**What the task requires:**
Return every line in the entries below where the word "Organization" shows up.

Stored data
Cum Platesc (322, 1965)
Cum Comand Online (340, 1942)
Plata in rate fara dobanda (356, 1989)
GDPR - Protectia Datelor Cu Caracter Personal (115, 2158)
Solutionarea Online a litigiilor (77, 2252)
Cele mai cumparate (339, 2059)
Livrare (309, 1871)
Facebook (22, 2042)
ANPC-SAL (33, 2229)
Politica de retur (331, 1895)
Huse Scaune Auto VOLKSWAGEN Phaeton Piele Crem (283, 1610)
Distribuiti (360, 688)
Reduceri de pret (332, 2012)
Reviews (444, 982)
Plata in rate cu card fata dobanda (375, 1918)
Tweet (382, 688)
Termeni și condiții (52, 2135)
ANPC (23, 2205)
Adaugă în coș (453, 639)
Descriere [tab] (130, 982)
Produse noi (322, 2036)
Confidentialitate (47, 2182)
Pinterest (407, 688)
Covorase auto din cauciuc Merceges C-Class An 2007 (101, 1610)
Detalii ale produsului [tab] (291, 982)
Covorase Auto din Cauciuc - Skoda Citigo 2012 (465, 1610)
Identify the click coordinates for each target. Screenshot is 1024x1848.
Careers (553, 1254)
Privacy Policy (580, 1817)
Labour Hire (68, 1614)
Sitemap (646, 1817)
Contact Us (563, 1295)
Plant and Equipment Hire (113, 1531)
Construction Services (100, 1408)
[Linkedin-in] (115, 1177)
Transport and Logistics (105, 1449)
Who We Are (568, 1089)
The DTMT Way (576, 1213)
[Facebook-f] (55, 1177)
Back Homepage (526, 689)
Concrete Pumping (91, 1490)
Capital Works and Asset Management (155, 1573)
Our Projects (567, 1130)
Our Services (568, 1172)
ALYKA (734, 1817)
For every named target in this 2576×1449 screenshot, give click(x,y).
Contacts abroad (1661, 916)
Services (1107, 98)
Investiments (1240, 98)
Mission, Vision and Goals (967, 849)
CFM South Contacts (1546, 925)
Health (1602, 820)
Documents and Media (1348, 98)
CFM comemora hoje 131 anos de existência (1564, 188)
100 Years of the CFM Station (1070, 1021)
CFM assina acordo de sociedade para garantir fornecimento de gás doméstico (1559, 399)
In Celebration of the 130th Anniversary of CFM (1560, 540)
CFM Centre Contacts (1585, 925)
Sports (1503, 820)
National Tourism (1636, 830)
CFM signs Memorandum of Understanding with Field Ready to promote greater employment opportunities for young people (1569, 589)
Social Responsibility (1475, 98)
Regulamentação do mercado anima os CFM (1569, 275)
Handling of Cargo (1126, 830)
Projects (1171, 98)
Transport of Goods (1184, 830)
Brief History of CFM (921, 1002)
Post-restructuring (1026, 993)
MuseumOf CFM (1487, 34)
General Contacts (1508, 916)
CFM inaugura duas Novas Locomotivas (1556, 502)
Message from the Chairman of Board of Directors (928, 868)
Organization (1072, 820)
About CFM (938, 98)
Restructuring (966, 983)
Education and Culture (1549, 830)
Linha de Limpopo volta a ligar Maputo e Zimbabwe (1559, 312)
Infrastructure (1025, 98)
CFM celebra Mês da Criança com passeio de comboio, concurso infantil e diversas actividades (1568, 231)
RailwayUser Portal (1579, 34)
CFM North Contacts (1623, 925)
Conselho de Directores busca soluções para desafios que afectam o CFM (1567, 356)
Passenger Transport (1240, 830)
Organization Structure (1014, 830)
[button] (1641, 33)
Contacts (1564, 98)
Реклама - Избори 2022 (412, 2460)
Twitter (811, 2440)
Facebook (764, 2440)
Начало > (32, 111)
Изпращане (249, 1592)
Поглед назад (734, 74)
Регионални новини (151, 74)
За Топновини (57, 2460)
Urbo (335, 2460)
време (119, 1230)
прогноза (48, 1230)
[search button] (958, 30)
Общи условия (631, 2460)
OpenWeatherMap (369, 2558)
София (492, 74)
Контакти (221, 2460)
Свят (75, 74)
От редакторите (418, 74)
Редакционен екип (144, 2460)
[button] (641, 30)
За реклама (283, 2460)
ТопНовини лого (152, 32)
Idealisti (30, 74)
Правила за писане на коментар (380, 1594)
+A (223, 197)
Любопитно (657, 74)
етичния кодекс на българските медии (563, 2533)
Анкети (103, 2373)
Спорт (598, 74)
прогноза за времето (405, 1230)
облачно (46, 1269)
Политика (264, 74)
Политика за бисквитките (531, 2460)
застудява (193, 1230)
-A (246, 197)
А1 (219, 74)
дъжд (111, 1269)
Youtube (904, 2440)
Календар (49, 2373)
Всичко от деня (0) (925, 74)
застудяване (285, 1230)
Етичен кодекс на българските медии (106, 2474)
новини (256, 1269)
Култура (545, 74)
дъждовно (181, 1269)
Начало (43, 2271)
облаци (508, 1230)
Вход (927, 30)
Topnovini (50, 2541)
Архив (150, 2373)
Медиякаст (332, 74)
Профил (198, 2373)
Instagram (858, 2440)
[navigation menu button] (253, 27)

**Solution to this problem:**
Organization (1072, 820)
Organization Structure (1014, 830)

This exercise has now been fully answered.